Tag Archives: John C. McLaren

Monday reading: The first two rail-related lawsuits

Two recent cases are the first to be filed relating to Honolulu’s rail project.

The first, filed by the Native Hawaiian Legal Corporation, is relatively straightforward. It argues that state law regarding burials and historic resources requires an inventory to be done where burials can be expected to be found. And the law also requires that this be done before decisions are made so that the information can be taken into account in a timely fashion.

Here’s a link to the full complaint.

The legal argument appears to hinge on one point. The lawsuit argues that the rail project can’t be arbitrarily divided into segments or construction phases in order to delay or defer the required archaeological survey until well after construction is started on the project.

The complaint argues that all four phases “are connected and part of a single project,” and none of the individual phases “has independent utility.”

The failure to complete a survey of burials along the route is a clear violation of law, according to the complaint.

The second lawsuit challenges city contracting policies for the rail project.

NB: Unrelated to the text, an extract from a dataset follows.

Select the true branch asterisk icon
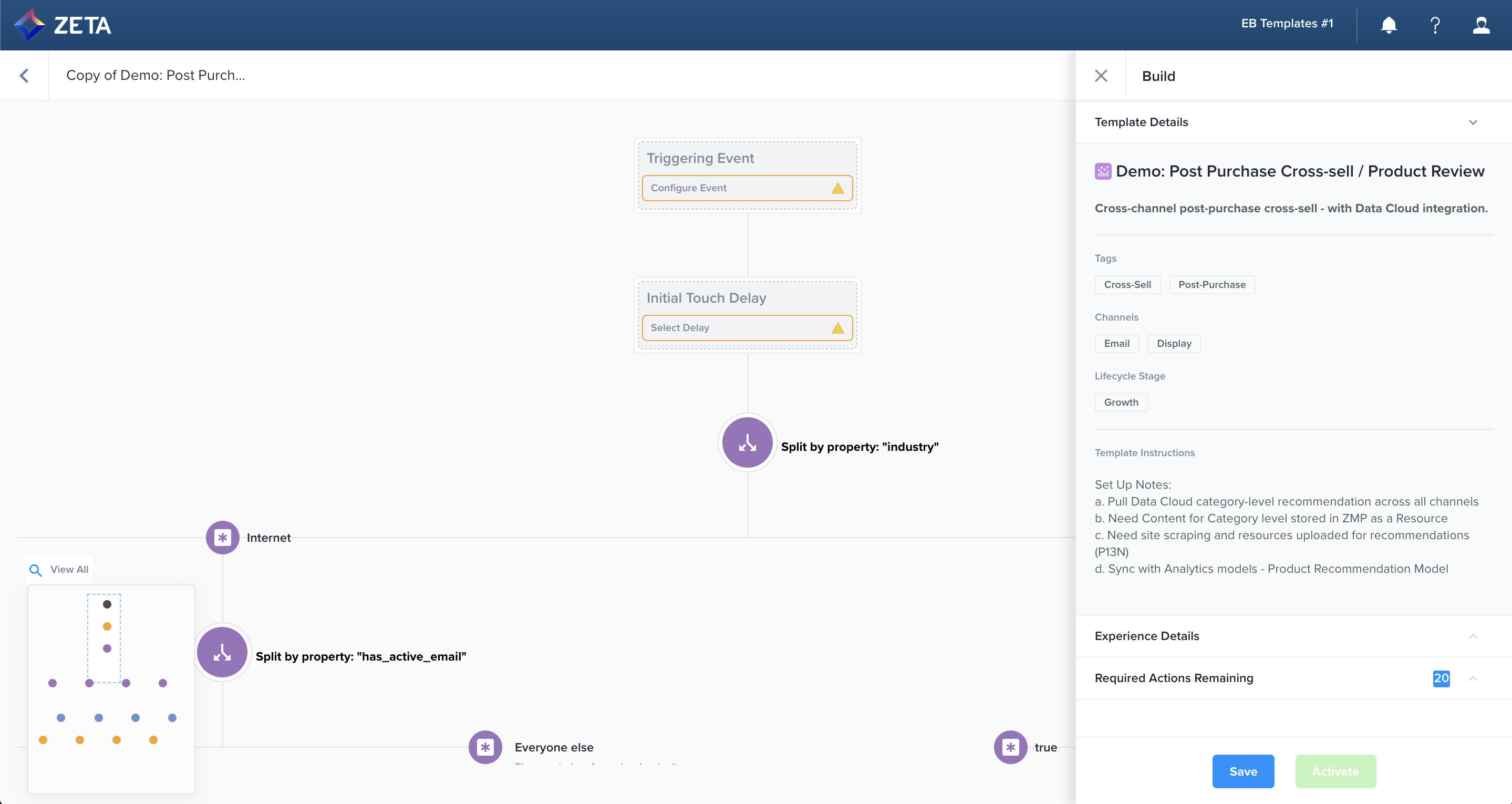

Here’s the link to the full 51-page complaint, some of which is taken up with listings of rail contracts.

It’s a bit technical, but also straightforward. State procurement law originally allowed contracts to be awarded even if fewer that three bids were received. The law was later amended to delete this provision, making it clear that a minimum of three bids are required. However, city rules were never updated to reflect the amendments to the law, and some city contracts, including lucrative rail contracts, have been awarded without the legally required competition.

The lawsuit argues that the city does not have the authority to issue rules that are contrary to state law.

It cites a 2005 city audit.

“…our audit reveals that certain sole source, emergency, and professional services purchases approved by the city have either violated the state procurement code or city policies. THere are indications of a pervasive level of procurement code violations. ANti-competitive practices are contrary to law and costly to taxpayers.”

I have a feeling Mayor Carlisle’s bravado (“We’re confident we can successfully address these arguments in court”) is going to be seriously challenged in these two cases.